The shrine is connected to the other two by the Nakahechi Trail which belongs to the sacred Kumano Kodo Pilgrimage Trails.
Where is Kumano Hayatama Taisha?
You can get there by train from Osaka within 4 h. The shrine can be reached in a 15-minute walk from the JR Shingu Station. A rental car would also be an option.
Most people want to visit all three of the Kumano Sanzan. You can save time if you travel to the other shrines by car, but public transportation is available as well.
World Heritage Site Kumano Hayatama Taisha
Hayatama Shrine is registered as UNESCO World Heritage site as part of the Kumano Sanzan under the name “Sacred Sites and Pilgrimage Routes in the Kii Mountain Range“.
Originally the shrine stood nearby the Kumano River. Its location has changed now, but is still not far from the river. Kumano Hayatama Taisha is also known as Kumano-gongen (熊野権現).
The shrine plays an important role in a Shinto legend. According to the myth three gods (kami) came down to earth on a rock which was not far from Kumano Hayatama Taisha. That rock known as Gotobiki-iwa (ゴトビキ岩) can be found on Mount Gongen at Kamikura Shrine. Since it was touched by gods it became a sacred object of worship.
Besides the rock, there’s also an ancient tree that’s worshiped and shows that the deification of nature has a long history in the region.
It is said that the ~850 year old Nagi-no-Ki tree was planted by Taira no Shigemori in 1159 in order to celebrate the construction of Hayatama Taisha.

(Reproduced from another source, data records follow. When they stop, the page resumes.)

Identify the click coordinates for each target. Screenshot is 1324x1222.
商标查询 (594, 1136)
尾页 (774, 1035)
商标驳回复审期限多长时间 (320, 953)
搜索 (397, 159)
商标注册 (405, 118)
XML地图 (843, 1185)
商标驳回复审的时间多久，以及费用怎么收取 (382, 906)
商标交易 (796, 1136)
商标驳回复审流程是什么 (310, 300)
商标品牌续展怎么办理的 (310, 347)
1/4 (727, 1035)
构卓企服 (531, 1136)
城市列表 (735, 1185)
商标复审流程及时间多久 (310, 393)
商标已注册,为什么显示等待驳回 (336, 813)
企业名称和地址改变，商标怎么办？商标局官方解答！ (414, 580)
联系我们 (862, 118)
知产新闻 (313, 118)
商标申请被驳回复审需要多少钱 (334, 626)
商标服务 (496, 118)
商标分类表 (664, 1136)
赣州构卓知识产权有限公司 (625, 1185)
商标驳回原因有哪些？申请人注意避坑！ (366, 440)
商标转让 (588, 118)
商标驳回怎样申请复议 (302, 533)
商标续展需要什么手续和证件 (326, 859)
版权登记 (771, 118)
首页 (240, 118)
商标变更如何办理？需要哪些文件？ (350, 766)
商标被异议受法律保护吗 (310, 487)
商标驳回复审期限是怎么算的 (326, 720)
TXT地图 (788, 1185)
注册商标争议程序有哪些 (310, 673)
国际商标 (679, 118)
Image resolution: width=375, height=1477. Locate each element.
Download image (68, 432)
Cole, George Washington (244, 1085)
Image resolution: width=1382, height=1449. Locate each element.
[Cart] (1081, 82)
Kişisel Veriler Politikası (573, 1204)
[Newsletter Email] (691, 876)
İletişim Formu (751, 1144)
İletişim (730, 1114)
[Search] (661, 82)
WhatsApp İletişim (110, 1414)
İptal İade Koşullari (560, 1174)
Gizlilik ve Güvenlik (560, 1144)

This hall is where people and pilgrims can pray.
The main building is not accessible to the public.
There weren’t many people when I visited, simply because it was still early in the morning (~ 8:30 a.m.).
Here’s a close-up of some of the wooden carvings you’ll find at the shrine.
Kumano Hayatama Taisha also offers their own shrine seal book (御朱印帳) for 1000 yen.
The shrine’s ema were really beautiful. I ended up buying the one you see above as a souvenir. The gold is actually shiny and glittering.
Here’s another ema of the shrine displaying the alternative name “Kumano Gongen” (熊野権現) on the shrine gate.
You’ll find some smaller shrines on the grounds of Hayatama Taisha.
There’s also a treasure house (you can see the entrance on the left photo, protected by a wooden statue). On display are various national treasures. It’s a small museum, but they offer quite a nice collection. If you have some extra time and are willing to spend 500 yen, then I highly recommend you check it out. It won’t take too long, maybe about 5-10 minutes.
The pilgrimage trails that lead to the shrine have been paved, but signs still remind you that you’re walking along the ancient route.
There are also pictures carved in stone on the main road to the shrine that tell the story of Hayatama Taisha and the city.
And that was the first of the three Kumano Grand Shrines. To be honest with you, Kumano Hayatama Taisha was my least favorite of the Kumano Sanzan, but I still highly recommend you visit all three if you can!
If you use public transportation like I did, it’s very unlikely that you’ll be able to visit all three in one day!